Me doy cuenta de las dimensiones que reclamé y bajo un poco el tono. Cualquier cosa suena convincente si la dices rápido y con seguridad. Andrés asiente de vez en cuando, atento, como si cazara los detalles. Aprovecho para preguntar con cautela:

—¿Hace mucho que conoce a Stas?

—Sí, si se puede llamar amistad. Estudiamos juntos en la universidad. Fue mi compañero de promoción. Hoy nos hemos visto por primera vez en dos años.

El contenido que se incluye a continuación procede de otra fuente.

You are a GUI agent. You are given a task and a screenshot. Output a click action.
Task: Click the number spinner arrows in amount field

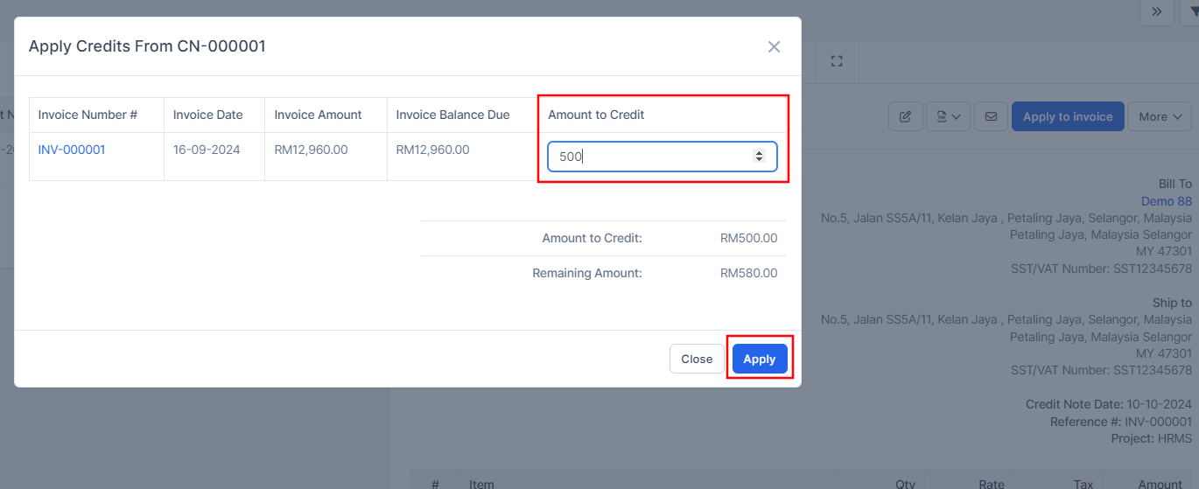(x=759, y=157)
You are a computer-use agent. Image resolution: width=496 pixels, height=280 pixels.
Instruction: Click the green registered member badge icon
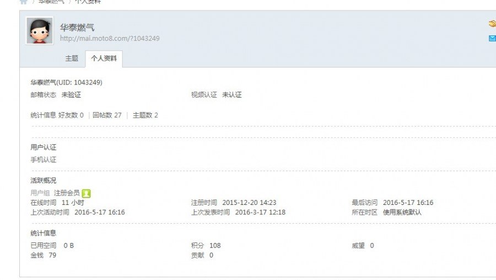pos(87,193)
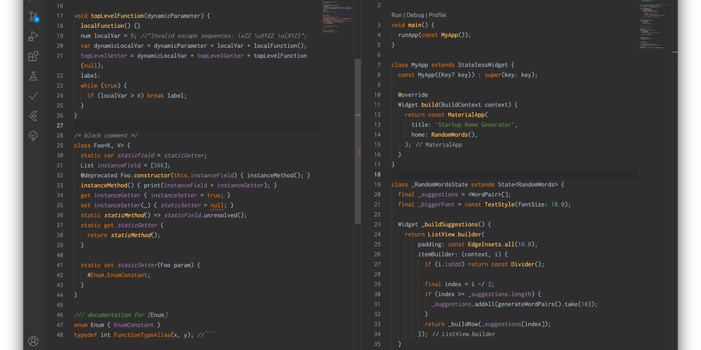Click the underlined null in instanceSetter

tap(217, 204)
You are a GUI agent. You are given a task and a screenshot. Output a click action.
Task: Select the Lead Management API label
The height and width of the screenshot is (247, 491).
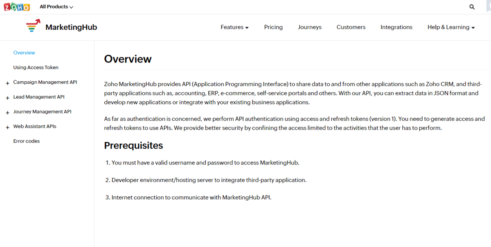[x=39, y=97]
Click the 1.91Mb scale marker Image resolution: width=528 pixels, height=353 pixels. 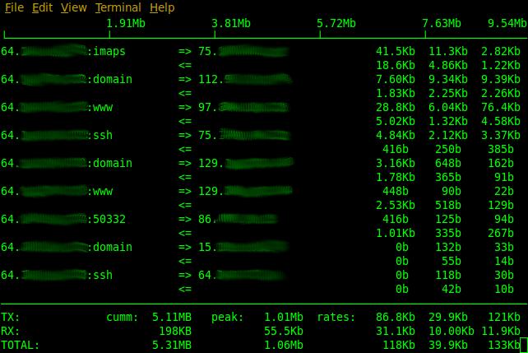[x=127, y=23]
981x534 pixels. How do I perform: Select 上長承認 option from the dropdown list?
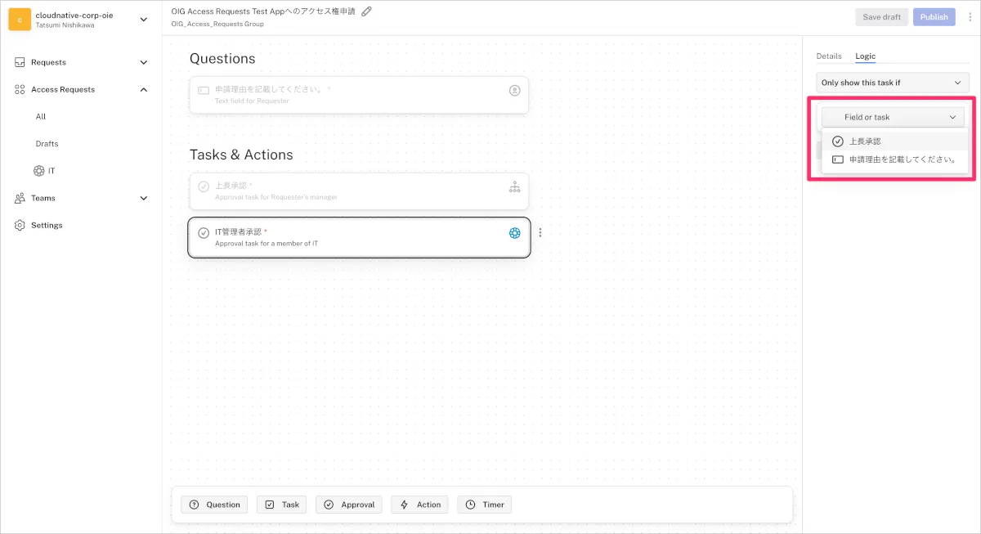coord(864,141)
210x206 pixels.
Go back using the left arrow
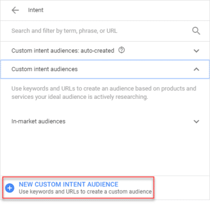click(15, 10)
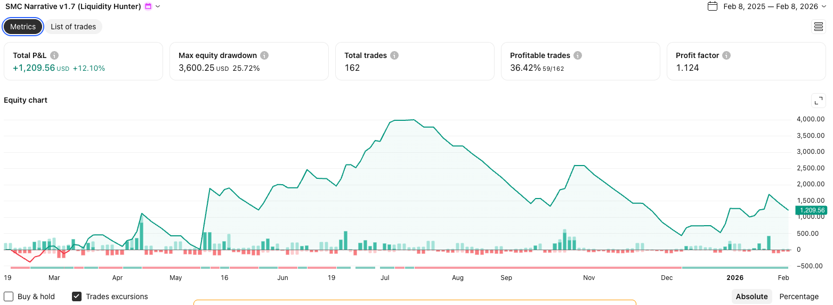Open SMC Narrative v1.7 strategy title menu
The width and height of the screenshot is (833, 305).
click(x=73, y=6)
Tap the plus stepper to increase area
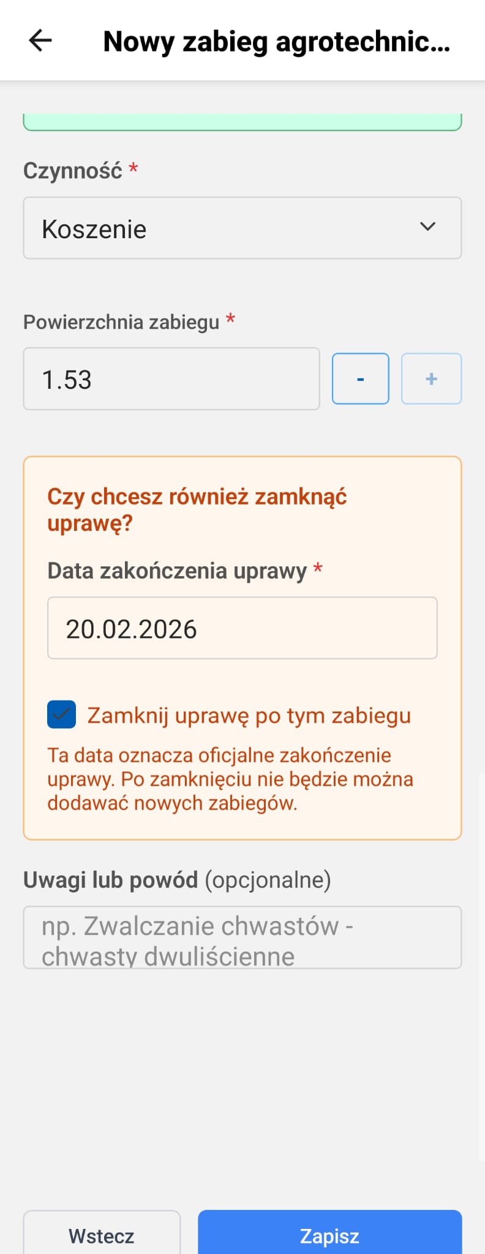The image size is (485, 1254). (x=431, y=378)
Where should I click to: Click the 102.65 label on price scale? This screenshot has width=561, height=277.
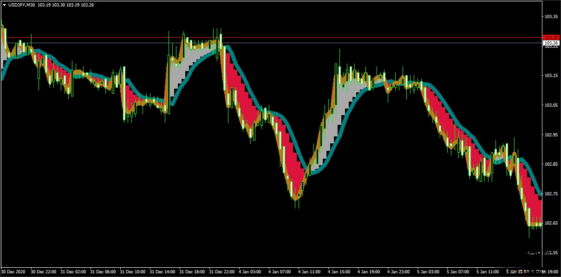551,223
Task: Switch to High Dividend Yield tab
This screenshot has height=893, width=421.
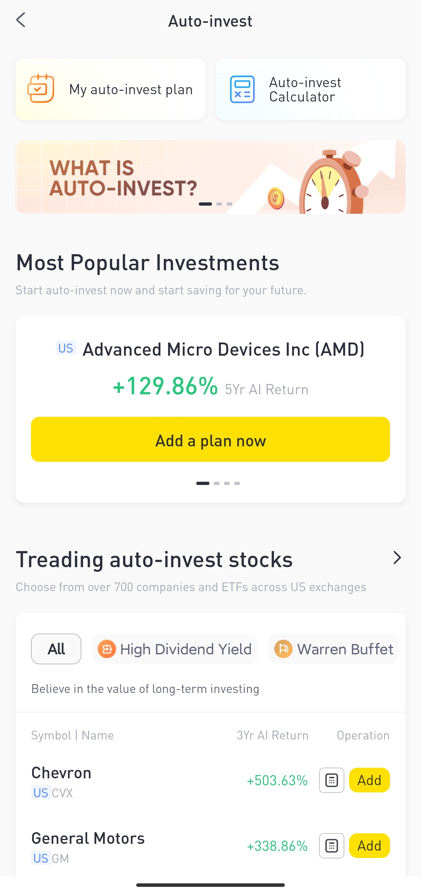Action: click(185, 649)
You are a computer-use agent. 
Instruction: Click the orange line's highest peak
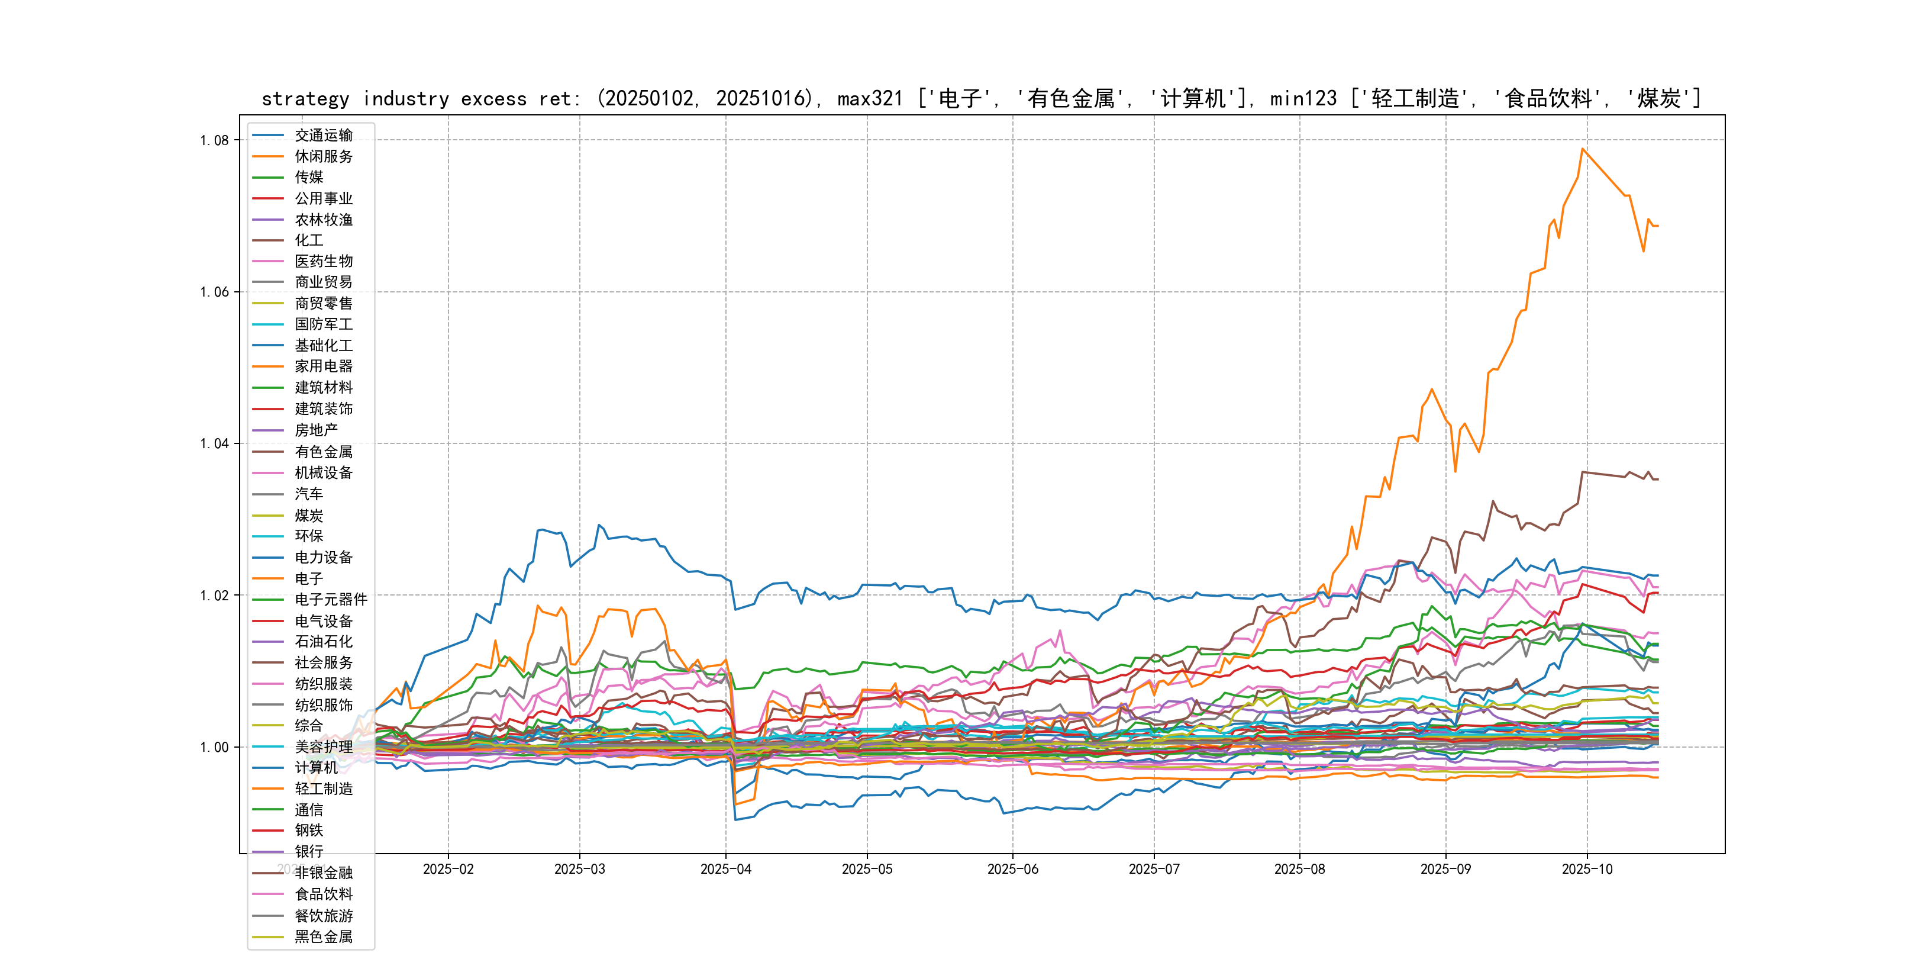[1583, 149]
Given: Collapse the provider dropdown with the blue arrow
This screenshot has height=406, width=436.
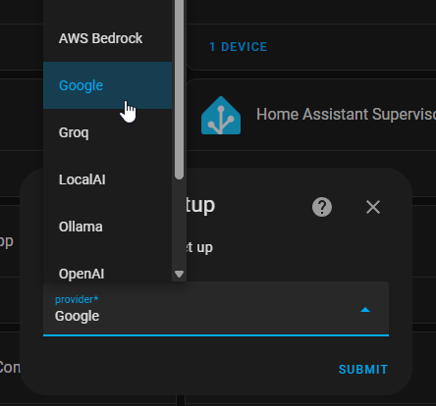Looking at the screenshot, I should tap(365, 310).
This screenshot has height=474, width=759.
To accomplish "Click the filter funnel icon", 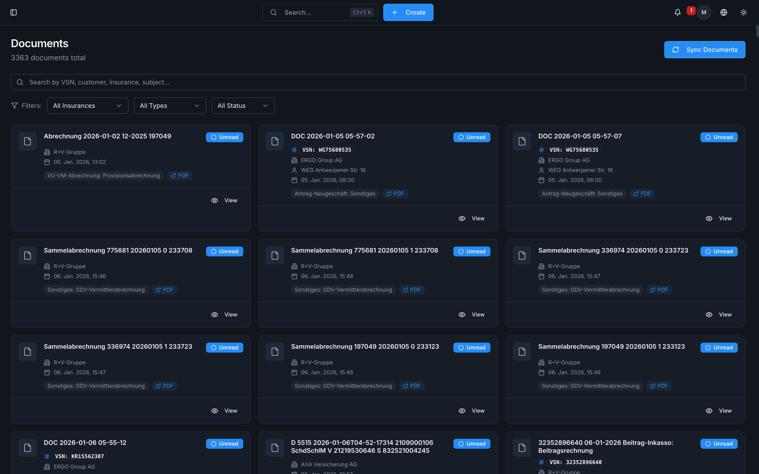I will point(14,106).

Aprieto con fuerza las mangas del abrigo de Evdokía y suelto los dedos con prisa. ¡Que no queden marcas! Ese abrigo vale lo que me llevo en un mes. Tengo miedo de arrugarlo; me lo quito y lo coloco con cuidado en el asiento trasero. Siento la mirada sorprendida de Andrés y me encojo de hombros:

—Me da un poco de calor —aclaro para calmarme—. ¿Así que no habláis mucho con Stas?

—Muy poco. Nos felicitamos en las fiestas y poco más. Ni siquiera sabía que había salido con usted.

Un gran peso cae de mi pecho leopardo. Me alegra saber que no son amigos cercanos y busco la salida a mi mentira. Giramos a la derecha y aparece ante nosotros un edificio de tres plantas con un cartel de «SE VENDE» a punto de caerse. Señalo:

—¡Aquí está!

—¿Está segura? —Andrés frunce el ceño, reticente.

Miro las paredes descascarilladas, la ventana rota y el cerrojo oxidado de la puerta, y dudo seriamente que de ahí salga el local de mis sueños. Él aparca y yo me veo obligada a continuar con el engaño:

—Creo que es más fácil reformar lo viejo que construir de cero.

—Oh, cómo se equivoca.

Bajamos a la calle y nos plantamos frente a unas puertas desconchadas que parecen no haberse abierto desde la era de los dinosaurios.

—Está cerrado, y parece que no hay nadie —respiro aliviada y retrocedo un paso, deseando largarme de ese antro—. Bueno, no será esta vez. Quizá otra ocasión, o usted encontrará otro local.

Andrés se inclina, mira la entrada y de pronto señala una ventana lateral rota:

—Hay una opción. Podríamos entrar por la ventana y mirar por dentro.

—¡No! —me enfurezco al instante—. ¡Eso sería ilegal!

—No venimos a robar; el local está abandonado y no le importa a nadie.

Espero que bromeé, pero él se acerca con paso firme a la ventana rota, como si no fuera la primera vez que se cuela en un edificio así. Busco razones para disuadirle:

—No voy a meterme por ese hueco con esta camisa.

—Si te preocupa estropear el estampado, yo puedo entrar primero —Andrés sonríe ampliamente, como si no comprendiera la gravedad de la situación.

Esa blusa es de diseñador; si se estropea, me tocará pagarla con semanas de trabajo. Él apoya un pie en el borde del cimiento y se alarga hacia la ventana. Me invade la panique:

—¡No! —alzo las manos como si detuviera a un héroe de película—. ¡Es peligroso! ¿Y si hay indigentes? ¿O murciélagos? ¿O… un cadáver?